* **EXTRAIT DU TEXTE**:
Cette assurance a pour finalité de protéger à la fois le prêteur et l’emprunteur contre les événements pouvant survenir en cours d’exécution du prêt immobilier (décès, d’invalidité et/ou de perte d’emploi).

Le marché de l’assurance emprunteur est considéré comme « la poule aux œufs d’or » des banques : un rapport de l’IGF (inspection générale des finances) de novembre 2013 indique que « le coût des sinistres représente moins de 50% de la prime payée par les emprunteurs ».

Pendant longtemps, les banques ont donc exercé un monopole sur l’assurance des prêts immobiliers, au point de priver l’emprunteur de la possibilité de faire jouer la concurrence, notamment en limitant sa faculté de résiliation annuelle.

L’article L.313-30 du Code de la consommation, issu de l’article 10 de la loi du 21 février 2017 portant ratification de deux ordonnances sur le crédit, consacre définitivement le droit de résiliation annuelle de l’assurance emprunteur.

Ce texte novateur est le fruit d’une lente évolution, que l’on peut retracer succinctement de la manière suivante :

Par le passé, il était prétendu que la faculté de résiliation unilatérale de l’assurance, reconnue à l’assuré à l’expiration d’un délai de 12 mois, prévu à l’article L.113-12 alinéa 2 du Code des assurances, était inapplicable à l’assurance emprunteur.

A partir du 1er septembre 2010, pour desserrer cet étau, la loi Lagarde est venue préciser que « le prêteur ne peut pas refuser en garantie un autre contrat d’assurance dès lors que ce contrat présente un niveau de garantie équivalent au contrat d’assurance qu’il propose. Toute décision de refus doit être motivée ».

* **EXERCICES À RÉALISER**:
A – Recopiez à l'identique les lignes de la liste, de la ligne contenant « Task: Click the plus » jusqu'à la fin de la liste, ces deux extrémités comprises.
B – Prolongez le texte sur l'assurance emprunteur au-delà de sa dernière phrase.

* **LISTE FOURNIE**:
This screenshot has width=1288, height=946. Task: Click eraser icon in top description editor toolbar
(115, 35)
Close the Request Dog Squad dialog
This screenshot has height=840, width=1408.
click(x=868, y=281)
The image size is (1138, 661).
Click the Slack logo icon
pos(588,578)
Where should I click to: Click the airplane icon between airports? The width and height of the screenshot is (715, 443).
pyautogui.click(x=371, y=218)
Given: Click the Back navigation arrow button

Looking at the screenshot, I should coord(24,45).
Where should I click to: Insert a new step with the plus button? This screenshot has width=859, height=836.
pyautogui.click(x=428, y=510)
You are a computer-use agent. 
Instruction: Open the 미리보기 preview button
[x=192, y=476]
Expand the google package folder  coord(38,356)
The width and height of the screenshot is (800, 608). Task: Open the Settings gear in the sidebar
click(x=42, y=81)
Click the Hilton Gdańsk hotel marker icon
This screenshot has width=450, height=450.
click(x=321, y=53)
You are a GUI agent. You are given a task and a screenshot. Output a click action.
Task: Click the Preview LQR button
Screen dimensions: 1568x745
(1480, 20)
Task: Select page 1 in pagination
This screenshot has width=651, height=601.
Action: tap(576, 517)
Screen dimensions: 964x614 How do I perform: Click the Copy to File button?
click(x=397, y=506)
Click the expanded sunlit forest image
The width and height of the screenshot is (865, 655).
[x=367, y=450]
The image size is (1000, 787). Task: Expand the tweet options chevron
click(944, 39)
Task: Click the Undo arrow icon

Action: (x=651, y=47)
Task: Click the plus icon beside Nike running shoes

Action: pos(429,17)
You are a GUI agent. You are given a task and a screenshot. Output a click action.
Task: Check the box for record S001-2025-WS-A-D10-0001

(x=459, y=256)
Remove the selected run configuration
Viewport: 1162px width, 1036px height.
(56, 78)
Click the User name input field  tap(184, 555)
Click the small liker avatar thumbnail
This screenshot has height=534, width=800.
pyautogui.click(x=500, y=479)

* **RÉPONSES**:
A –
Task: Click the plus icon beside Nike running shoes

Action: pos(429,17)
You are a GUI agent. You are given a task and a screenshot. Output a click action.
Task: Check the box for record S001-2025-WS-A-D10-0001

(x=459, y=256)
Remove the selected run configuration
Viewport: 1162px width, 1036px height.
(56, 78)
Click the User name input field  tap(184, 555)
Click the small liker avatar thumbnail
This screenshot has height=534, width=800.
pyautogui.click(x=500, y=479)

B –
Ce texte n’a pas ouvertement institué un droit de résiliation unilatérale mais a tout de même organisé une option pour le preneur : c’était un début de liberté.

Avec la loi Hamon du 17 mars 2014, l’emprunteur s’est vu reconnaître le droit de résilier son assurance, mais seulement pendant les douze mois suivant la signature de l’offre de prêt.

Ce texte, nonobstant l’évolution majeure opérée pour la reconnaissance du droit de l’emprunteur à la résiliation annuelle de son assurance, demeurait toutefois « une symphonie inachevée ».

Au plan jurisprudentiel, après de nombreux contentieux, il a semblé un moment que la voie de la résiliation annuelle était ouverte, notamment par un arrêt retentissant de la cour d’appel de Bordeaux du 23 mars 2015.
Cependant, cette ouverture n’aura été que de courte durée : par un arrêt du 9 mars 2016, la Cour de cassation est venue « tordre le cou » à cette jurisprudence.

Postérieurement à cette décision des juges du Quai de l’horloge, la cour d’appel de Douai a, par un arrêt du 4 mai 2016, de nouveau admis ce droit : les juges du fond entraient en résistance.

Dans le cadre de la loi dite « Sapin 2 », sur « la transparence, la lutte contre la corruption et la modernisation de la vie économique », au regard de ces rebondissements, et des limites avérées de la loi Hamon=, un amendement instituant un droit annuel à la résiliation de l’assurance emprunteur a été déposé.

Là encore, la victoire des consommateurs n’aura été que temporaire puisque, par une décision du 8 décembre 2016, cette disposition a été déclarée inconstitutionnelle par le Conseil constitutionnel, au motif qu’elle était totalement étrangère à la loi « Sapin II ».

Le 21 février 2017, au terme de tous ces épisodes, le droit à la résiliation annuelle de l’assurance emprunteur a finalement été adopté.

Quelles sont les innovations majeures introduites par ce texte et comment s’y prendre dès lors qu’on envisage de rompre son assurance emprunteur ?

Bien que la résiliation de l’assurance emprunteur soit désormais possible, il importe de comprendre comment fonctionne ce mécanisme.

Cela est d’autant plus important que ce texte ne s’applique pas immédiatement à tous les contrats d’assurance emprunteur.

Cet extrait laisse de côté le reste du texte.